When I first started auditioning, I found it impossible to do it the way I did it in my room. To be the way I was privately, in front of other people. I was trying to be my best self. Somehow, underneath my best self, it wasn't good enough. Eventually I discovered that who I was was actually what I needed to bring to the table. It was a weird, tangled thing, and it took countless auditions.
Everyone's always like, "Be your best self!" And that drives me bananas, because when you're not, it makes you feel really bad. And so someone asked me the other day, "When are you your best self?" and I said, "When I make space for my worst self." Like if you ask yourself, "How long will it take to do this particular thing?" and you're freaking out like, "I don't know! It's going to take me so long! I don't know! Ten years?!" Well ... what if you give yourself ten years? "Oh. Okay." And then somehow, the thing you thought would take ten years only takes a week. Give yourself permission to actually let something take as long as it takes.
My standard of perfection often paralyzes me, or makes me terrified, or makes me feel ashamed. Instead, if I can make space for the idea that the goal is not to be perfect, but the goal is to be me, then I get to revel in the mixed bag of what it is to be a human. Some moments are good, some are bad. Some days are good, some days are bad. We live in a culture where people are constantly telling us how to get what we want, and within that message is, You need to be something other than you are. So my antidote to that has been, What if the goal is not to get what I want, but to discover who I am, be who I am, and accept that? Because strangely, that takes courage!

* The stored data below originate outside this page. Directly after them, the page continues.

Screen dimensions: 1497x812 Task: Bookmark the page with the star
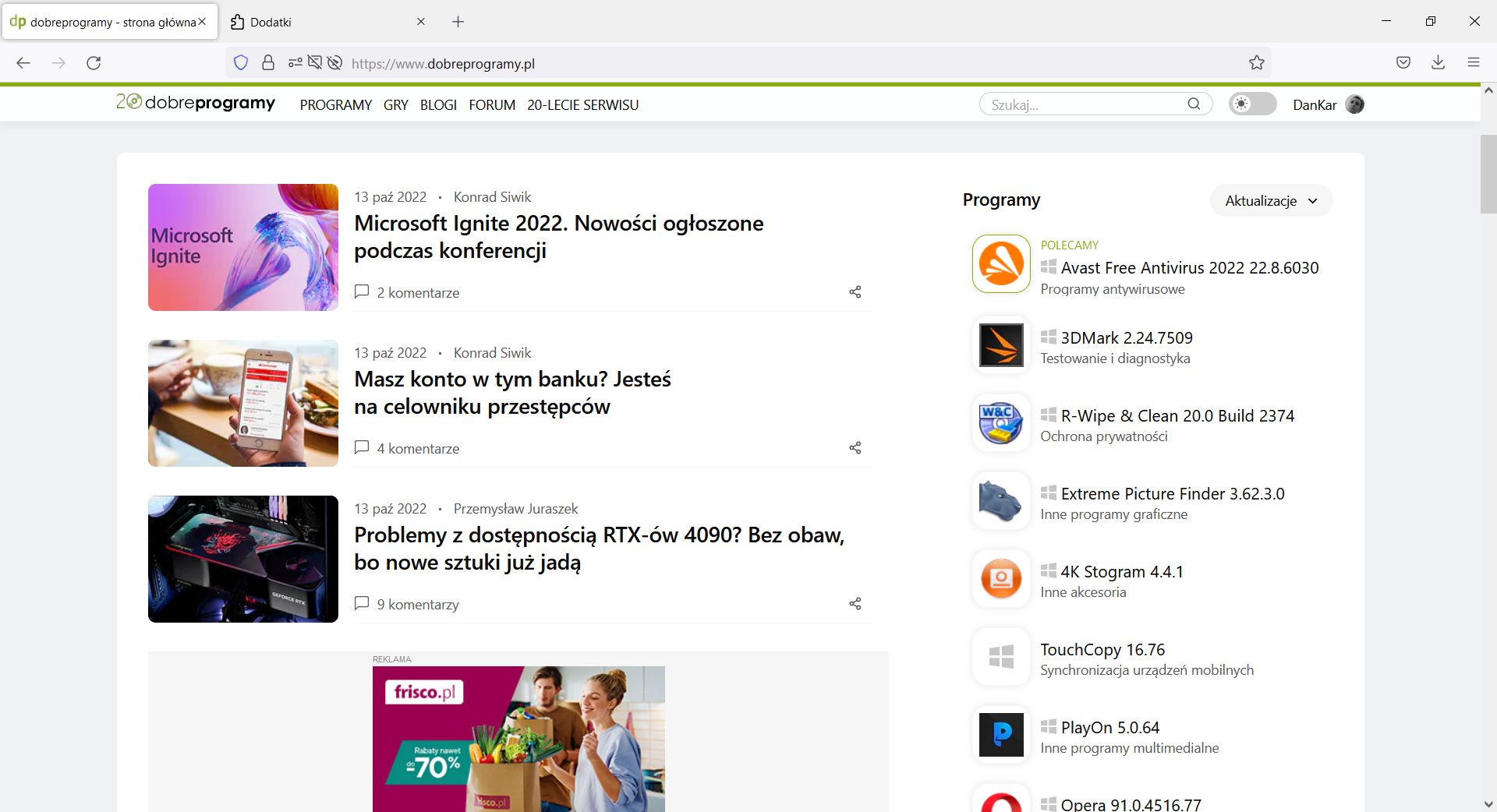click(1256, 62)
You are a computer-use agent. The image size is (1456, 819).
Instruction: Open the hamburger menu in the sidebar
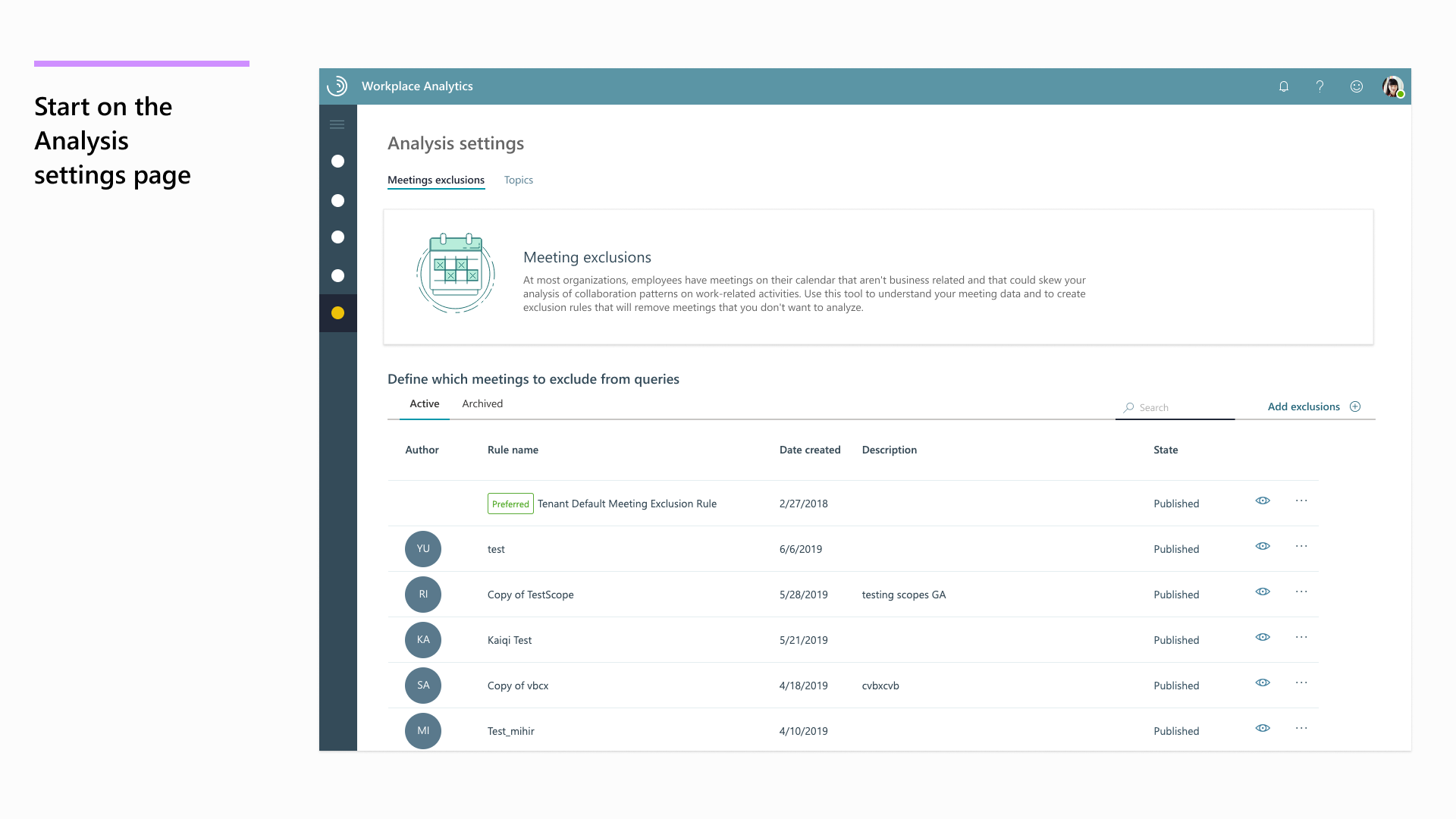[337, 124]
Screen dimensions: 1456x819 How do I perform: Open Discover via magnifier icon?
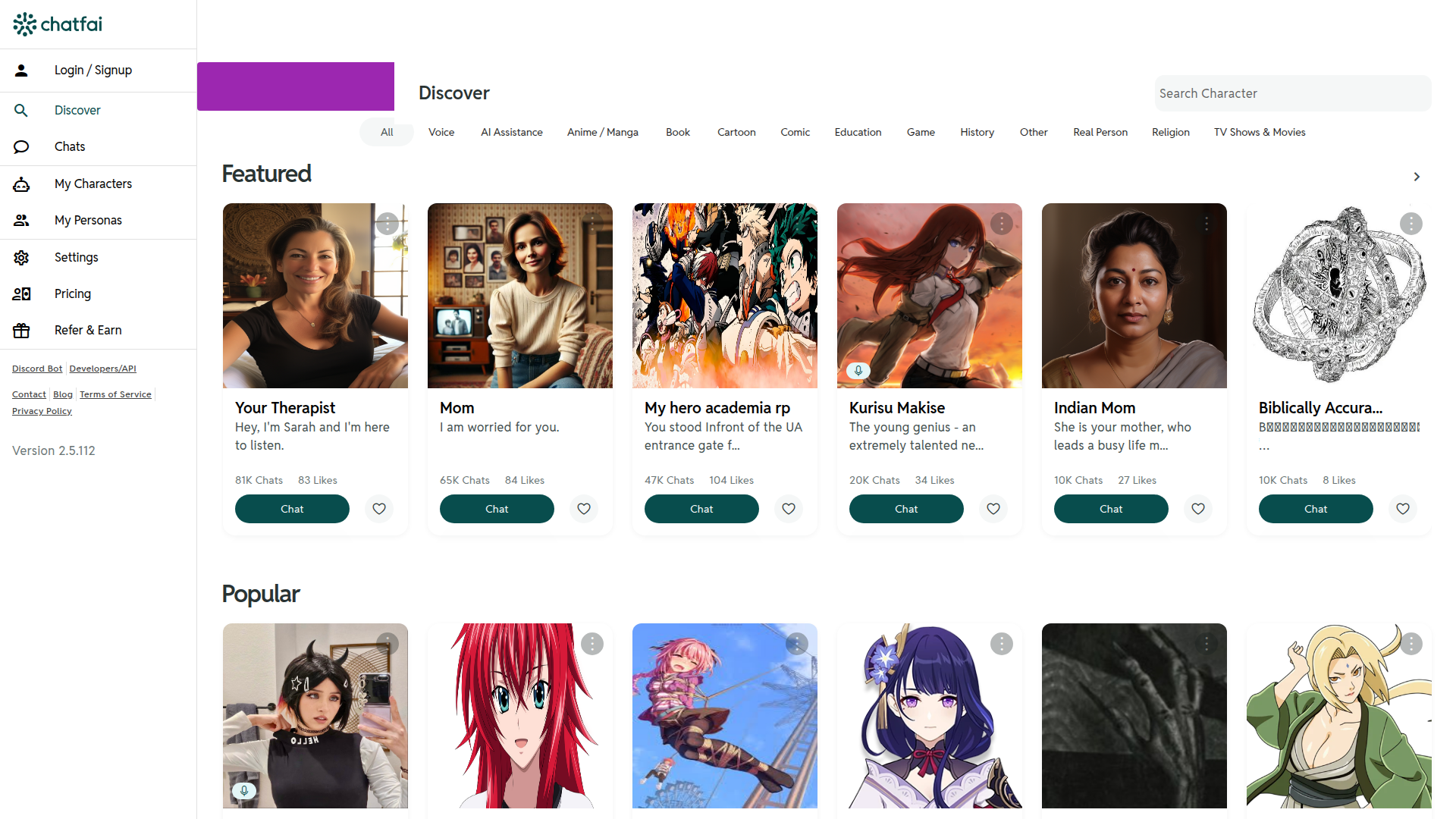[21, 111]
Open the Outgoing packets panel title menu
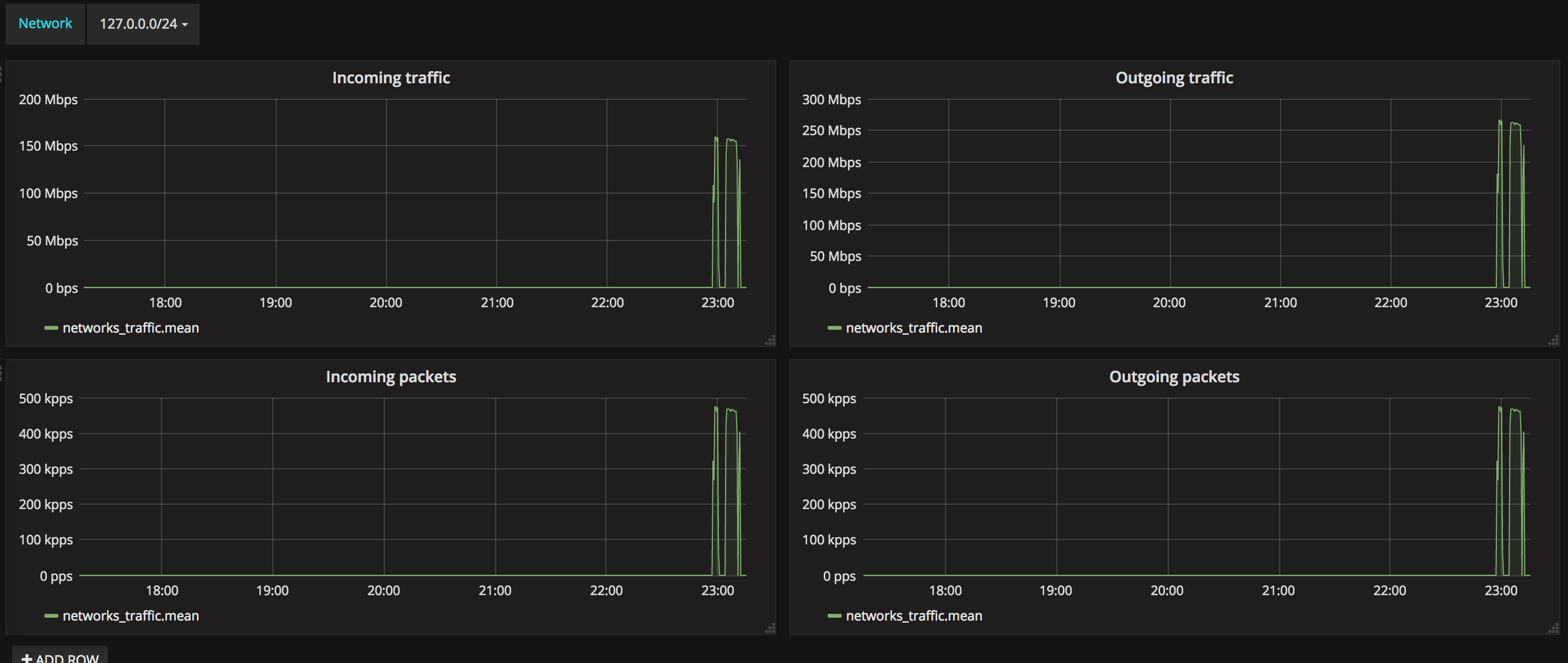Viewport: 1568px width, 663px height. click(x=1174, y=376)

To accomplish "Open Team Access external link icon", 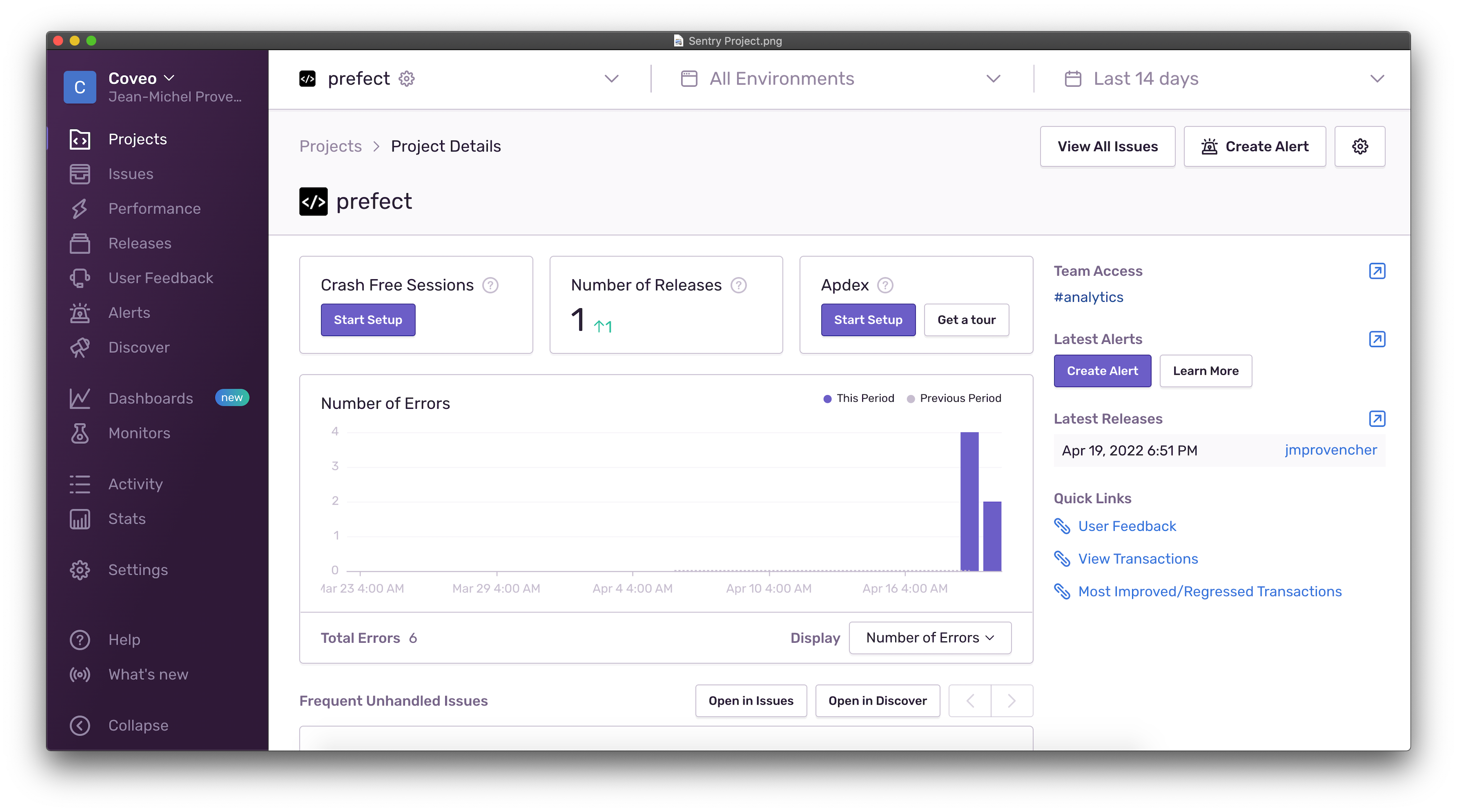I will (x=1377, y=271).
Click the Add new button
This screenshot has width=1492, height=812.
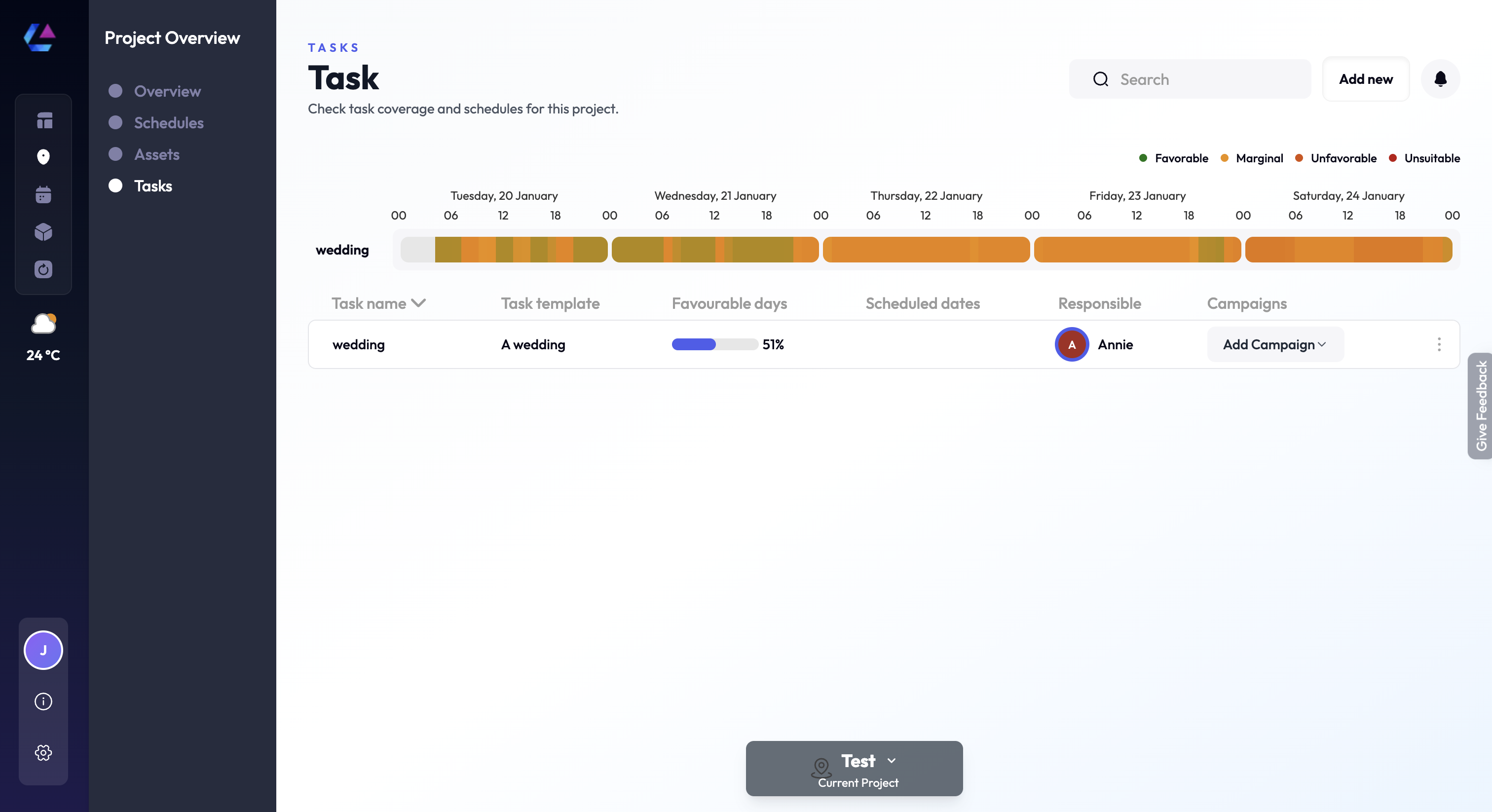click(1365, 79)
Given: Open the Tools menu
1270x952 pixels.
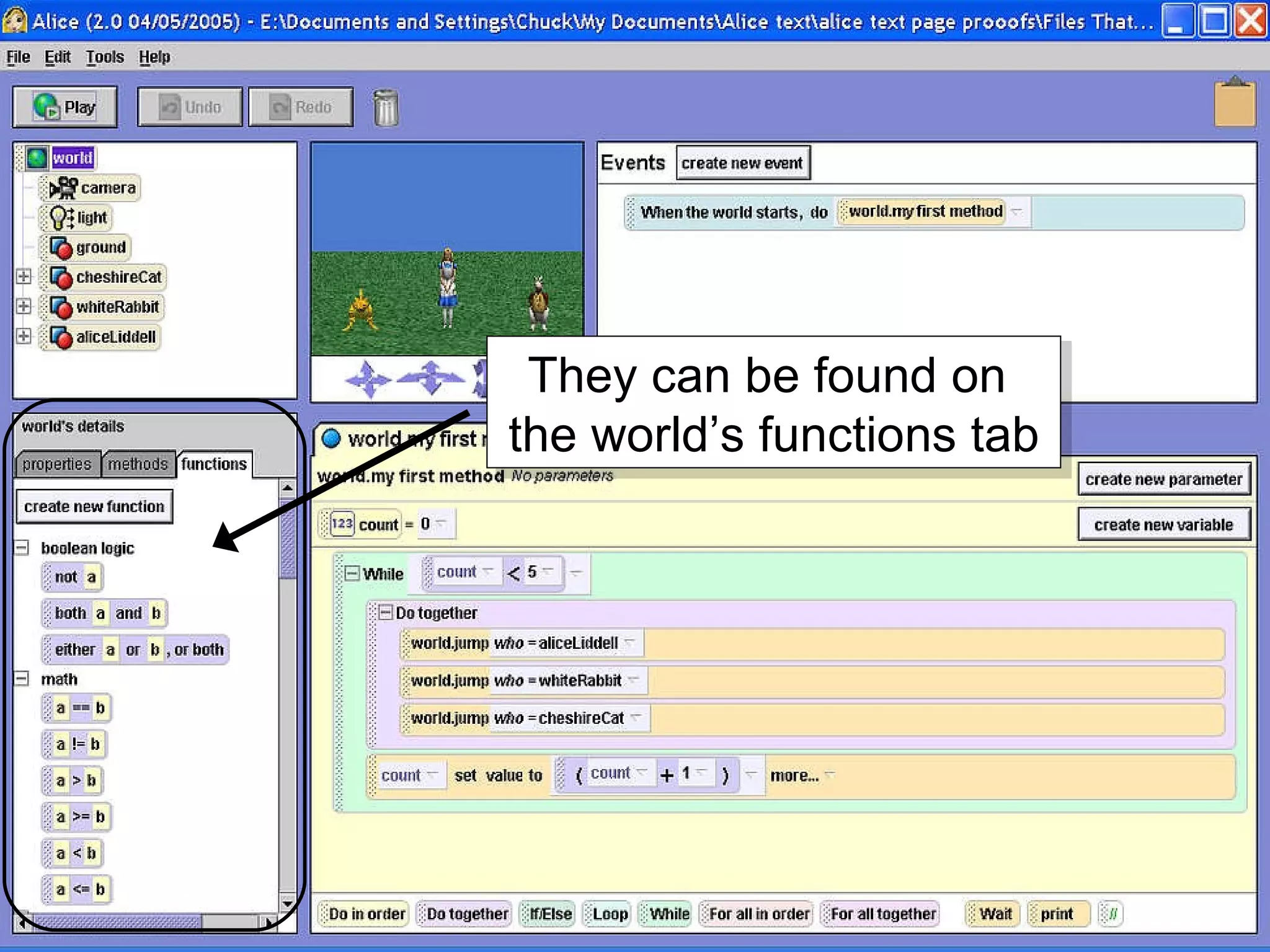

As I get older, the more I stay focused on the acceptance of myself and others, and choose compassion over judgment, and curiosity over fear. What a strange and interesting thing to be 42! I am not married. I don't have children yet. So what does that do in a culture where that means something went awry? I don't think something went awry, I just think I haven't met my partner yet. Am I looking for my partner, or am I actually on a quest to live a fulfilling life, and hope that by me doing that, I find a match? Career-wise, there are so many things where you don't get what you think you want. I've had to make space for: "Do I let that debilitate me, and make me feel bad about myself? And make me feel like I need to change myself in some way?" Because I think changing myself is very different from growing and learning. The thing I'm really after is an experience that feels good. My life is a series of experiences that I'm trying to tie together, because at the end of my life, I don't want to be like, "Look what I got!"